Collected data:
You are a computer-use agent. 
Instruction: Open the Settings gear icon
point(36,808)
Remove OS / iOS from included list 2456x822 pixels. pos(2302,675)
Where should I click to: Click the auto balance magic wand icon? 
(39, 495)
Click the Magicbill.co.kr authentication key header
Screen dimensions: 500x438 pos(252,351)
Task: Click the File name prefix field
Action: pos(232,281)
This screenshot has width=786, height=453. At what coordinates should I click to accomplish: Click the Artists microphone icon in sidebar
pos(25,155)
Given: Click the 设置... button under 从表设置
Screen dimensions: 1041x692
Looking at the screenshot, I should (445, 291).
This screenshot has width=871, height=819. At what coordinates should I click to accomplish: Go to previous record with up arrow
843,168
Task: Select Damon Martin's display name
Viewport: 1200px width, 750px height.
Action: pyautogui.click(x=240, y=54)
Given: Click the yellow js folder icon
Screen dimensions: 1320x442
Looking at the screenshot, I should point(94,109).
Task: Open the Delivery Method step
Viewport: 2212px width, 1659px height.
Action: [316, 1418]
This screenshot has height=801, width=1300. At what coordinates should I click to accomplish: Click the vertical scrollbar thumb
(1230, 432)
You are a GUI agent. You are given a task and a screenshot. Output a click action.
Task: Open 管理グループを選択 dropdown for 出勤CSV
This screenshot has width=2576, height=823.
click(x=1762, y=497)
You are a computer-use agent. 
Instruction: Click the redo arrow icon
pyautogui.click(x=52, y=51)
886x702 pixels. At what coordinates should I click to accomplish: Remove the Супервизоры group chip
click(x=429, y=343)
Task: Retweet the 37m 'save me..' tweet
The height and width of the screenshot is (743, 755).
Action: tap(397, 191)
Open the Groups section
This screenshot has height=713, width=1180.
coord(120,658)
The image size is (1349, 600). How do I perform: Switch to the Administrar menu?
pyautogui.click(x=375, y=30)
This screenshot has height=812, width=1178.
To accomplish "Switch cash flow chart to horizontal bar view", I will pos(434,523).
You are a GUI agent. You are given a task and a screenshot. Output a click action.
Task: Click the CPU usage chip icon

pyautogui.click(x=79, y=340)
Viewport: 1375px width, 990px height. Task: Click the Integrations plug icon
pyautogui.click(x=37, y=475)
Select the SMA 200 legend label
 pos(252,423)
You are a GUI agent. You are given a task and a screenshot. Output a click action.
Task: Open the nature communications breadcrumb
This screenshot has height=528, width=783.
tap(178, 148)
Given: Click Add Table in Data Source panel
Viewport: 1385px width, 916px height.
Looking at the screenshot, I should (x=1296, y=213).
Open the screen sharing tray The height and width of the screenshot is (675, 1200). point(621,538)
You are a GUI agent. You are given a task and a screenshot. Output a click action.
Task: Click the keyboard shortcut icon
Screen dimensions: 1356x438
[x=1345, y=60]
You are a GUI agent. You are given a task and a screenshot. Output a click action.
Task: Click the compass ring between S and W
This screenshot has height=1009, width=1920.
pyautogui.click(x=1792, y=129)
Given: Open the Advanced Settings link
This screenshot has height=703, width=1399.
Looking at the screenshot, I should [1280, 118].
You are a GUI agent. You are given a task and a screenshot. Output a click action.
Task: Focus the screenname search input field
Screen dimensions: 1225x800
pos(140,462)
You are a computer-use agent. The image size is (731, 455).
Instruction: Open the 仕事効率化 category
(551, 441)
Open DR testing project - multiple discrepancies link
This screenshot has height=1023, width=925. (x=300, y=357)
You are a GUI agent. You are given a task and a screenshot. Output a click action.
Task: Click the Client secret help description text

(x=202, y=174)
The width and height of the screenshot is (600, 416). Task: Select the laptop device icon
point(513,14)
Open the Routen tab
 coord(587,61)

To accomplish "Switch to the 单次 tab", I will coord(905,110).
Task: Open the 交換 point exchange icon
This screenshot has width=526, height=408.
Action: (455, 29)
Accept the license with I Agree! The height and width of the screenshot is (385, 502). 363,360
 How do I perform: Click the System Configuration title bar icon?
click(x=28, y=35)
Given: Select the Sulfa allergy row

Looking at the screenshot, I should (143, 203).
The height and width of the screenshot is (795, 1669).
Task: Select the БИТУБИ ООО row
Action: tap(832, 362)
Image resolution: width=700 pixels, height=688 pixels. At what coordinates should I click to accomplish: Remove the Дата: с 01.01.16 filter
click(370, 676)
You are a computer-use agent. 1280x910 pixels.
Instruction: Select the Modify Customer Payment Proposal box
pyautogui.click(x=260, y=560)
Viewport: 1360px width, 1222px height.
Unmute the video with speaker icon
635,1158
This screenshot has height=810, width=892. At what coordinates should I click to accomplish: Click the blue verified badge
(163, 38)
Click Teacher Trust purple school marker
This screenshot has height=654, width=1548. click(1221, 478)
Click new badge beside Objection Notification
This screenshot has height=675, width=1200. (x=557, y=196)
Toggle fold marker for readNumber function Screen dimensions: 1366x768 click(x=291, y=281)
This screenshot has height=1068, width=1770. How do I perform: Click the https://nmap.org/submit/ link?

What is needed: Could you output the lines above, exactly as written, from the one containing "Click Teacher Trust purple school marker" through the last, with both ends included and no others?

Your response:
Click Teacher Trust purple school marker
This screenshot has height=654, width=1548. click(1221, 478)
Click new badge beside Objection Notification
This screenshot has height=675, width=1200. (x=557, y=196)
Toggle fold marker for readNumber function Screen dimensions: 1366x768 click(x=291, y=281)
This screenshot has height=1068, width=1770. How do I perform: Click the https://nmap.org/submit/ link?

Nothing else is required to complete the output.